- Episode no.: Season 2 Episode 2
- Directed by: Bradley Buecker
- Written by: James Wong
- Production code: 2ATS02
- Original air date: October 24, 2012
- Running time: 44 minutes

Guest appearances
- Chloë Sevigny as Shelley; Adam Levine as Leo Morrison; Jenna Dewan-Tatum as Teresa Morrison; Clea DuVall as Wendy Peyser; Fredric Lehne as Frank McCann; Devon Graye as Jed Potter; Robin Weigert as Cynthia Potter; John Aylward as Father Malachi; Andrew Rothenberg as Mr. Potter; Jenny Wade as Prostitute; Jennifer Holloway as Barb; Vanessa Mizzone as Lois;

Episode chronology
| ← Previous "Welcome to Briarcliff" | Next → "Nor'easter" |
- American Horror Story: Asylum

= Tricks and Treats (American Horror Story) =

"Tricks and Treats" is the second episode of the second season of the anthology television series American Horror Story, which premiered on October 24, 2012, on the cable network FX. It is written by James Wong and directed by Bradley Buecker.
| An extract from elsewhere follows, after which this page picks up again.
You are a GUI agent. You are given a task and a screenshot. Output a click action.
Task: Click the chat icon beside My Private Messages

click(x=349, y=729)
The episode mainly focuses on an exorcism performed on a teenaged boy (Devon Graye) and three patients' escape attempt. Chloë Sevigny guest stars as Shelley. This episode is rated TV-MA (LSV).

==Plot==
Flashing forward to 2012, Leo and Teresa attempt to escape Bloody Face while in the Briarcliff mental institution. Leo is stabbed multiple times while Teresa hides in a room, where Bloody Face pounds on the door.

Wendy becomes regretful of her decision to sign her partner, Lana, over to the Briarcliff Manor Sanitarium, resolves to recant her signature and free Lana. Before she can, Bloody Face kills her in her own home.
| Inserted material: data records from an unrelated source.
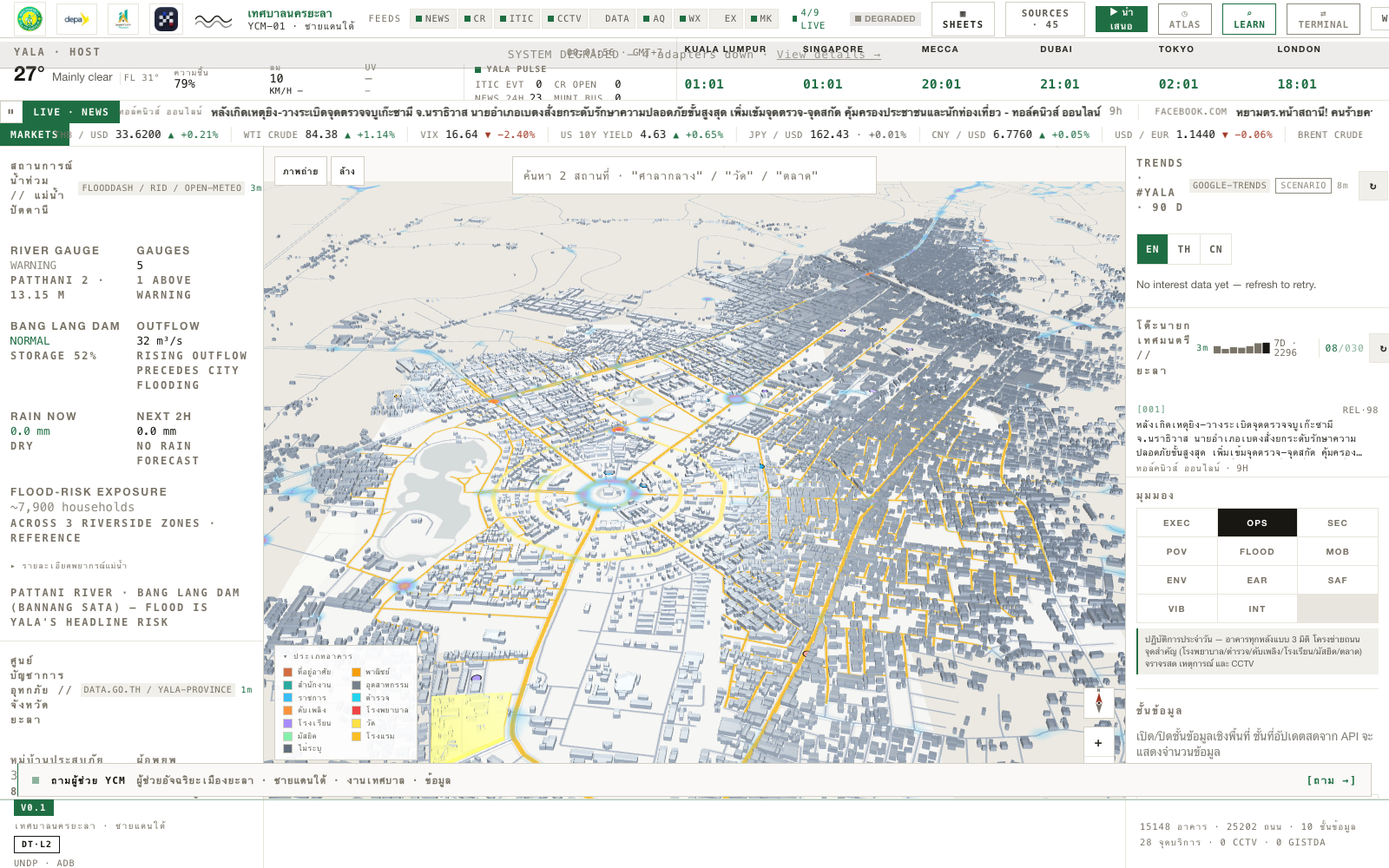Switch trends language to TH
Image resolution: width=1389 pixels, height=868 pixels.
click(1184, 249)
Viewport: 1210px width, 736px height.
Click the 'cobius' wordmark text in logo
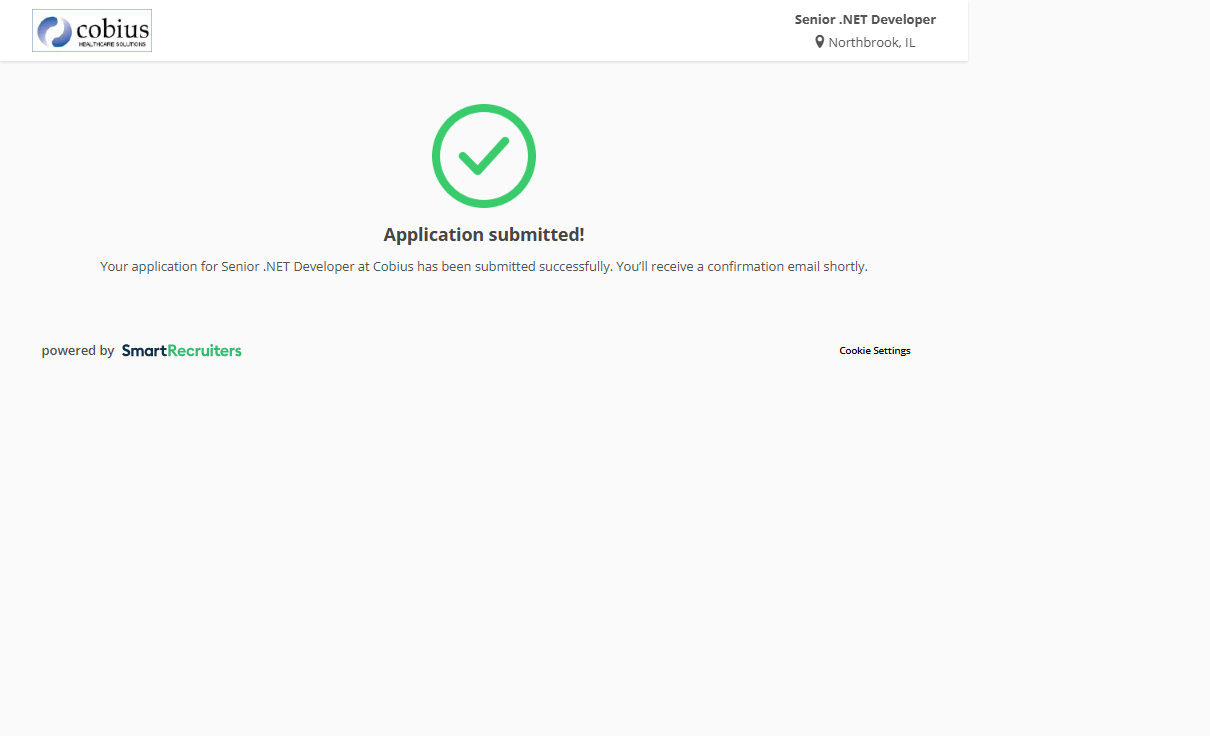(x=112, y=29)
At Briarcliff, Lana states that she remembered what happened to her, prompting Sister Jude to ask Dr. Arden to give Lana electroshock treatment. Jude is disturbed by the violence of the treatment. Lana continues to secretly document her experiences, now doing so because her memory is impaired by the electroshock. Lana reveals to Grace that she knows of an escape route, of which they plan an escape. Meanwhile, Kit is deemed insane by a state psychiatrist Dr. Oliver Thredson.

Jude visits Jed, a violent teenager who has been brought to the sanitarium. Monsignor Timothy Howard and Father Malachi decide to perform an exorcism on Jed. As the exorcism begins, the possessed boy reveals details about each of the participants' lives and flings objects around the room. The exorcism causes a power outage, allowing Lana and Grace to escape. Grace wishes to bring Kit with them and goes to retrieve him, but Lana disagrees with her. They separate as Grace and Kit try to escape, and Lana screams for the guards, ruining their chance at escaping.

Meanwhile, Dr. Arden hires a prostitute to dine with him. While she is changing, she discovers photographs of bound and mutilated women. Dr. Arden finds her with the photos and blocks her exit. The prostitute attacks Arden and escapes.

The possessed Jed goes into cardiac arrest. Before he dies, he stares directly at Mary Eunice, who is flung backwards and knocked unconscious. The next day, Dr. Arden visits her, and Eunice acts mysteriously when he leaves.

Lana is brought into Jude's office. Jude tells her that she understands the sacrifice Lana took to sabotage Kit and Grace's escape, and as a reward, allows her to watch the two receive a caning for their escape attempt. Lana is disturbed by the spectacle and apologizes to Grace, who scorns her. Before Grace can be caned, Kit offers to accept both of their punishments instead: Jude then begins to cane him.

==Reception==
Rotten Tomatoes reports a 100% approval rating, based on 11 reviews. The critical consensus reads, "AHS: Asylums characters become more fully formed in an episode that refuses to contain its gleeful insanity and wandering plot." The episode garnered praise from CraveOnline and The Washington Post. ScreenRant commented that the story line for season two was more cohesive, but that "it simply cannot decide what it wants to be" and it's aware that "it wants to be everything at once".